• Document extract:
I’ve been using mastodon for a month or two now. I never used twitter but thought I’d try it out for fun since I love this new fediverse experiment.

Then my mastodon instance started experiencing some downtime and I wondered what happens in this scenario. It seems if the goal is to have lots of smaller instances and decentralize social media, then instances, particularly those not run a big companies (who can reliably fund things for years on end and sell ad space on their platforms), will come and go and users will lose their identity or home base each time this happens along with all their followers and their connection to the wider social graph. This seems not great.

It seems that nostr might actually be a fix for this. In nostr:

  • You publish to multiple relays (essentially instances) and anybody from any relay can follow you.
  • Your messages are signed by your key so you can prove they are authentic.
  • If your relay goes down, people can still follow you via other relays
  • You can change between relays without losing your identity. Your post history and followers follow you, not yourusername@relay.com.

• Aim:
Answer these from the post about Mastodon and nostr:
(a) How long has the writer been using Mastodon?
(b) What did the writer's Mastodon instance start experiencing?
(c) In nostr, what are your messages signed by?

• Data provided:
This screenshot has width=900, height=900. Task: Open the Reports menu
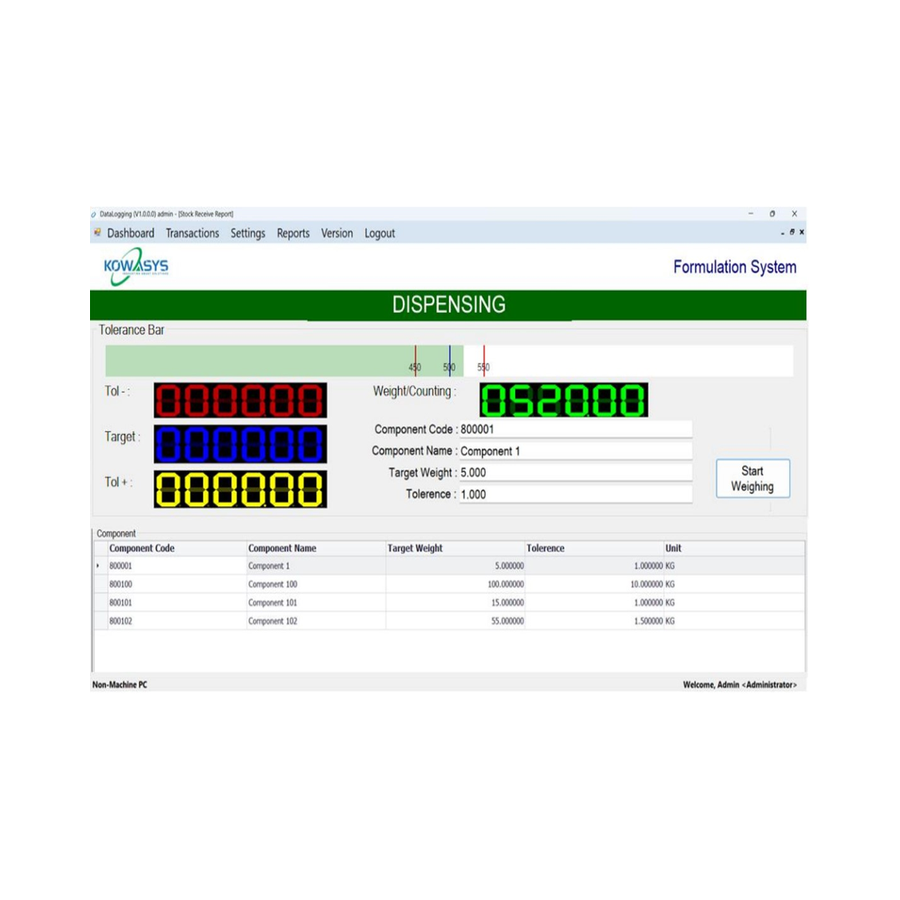pos(293,233)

• Result of this task:
(a) A month or two.
(b) Some downtime.
(c) Your key.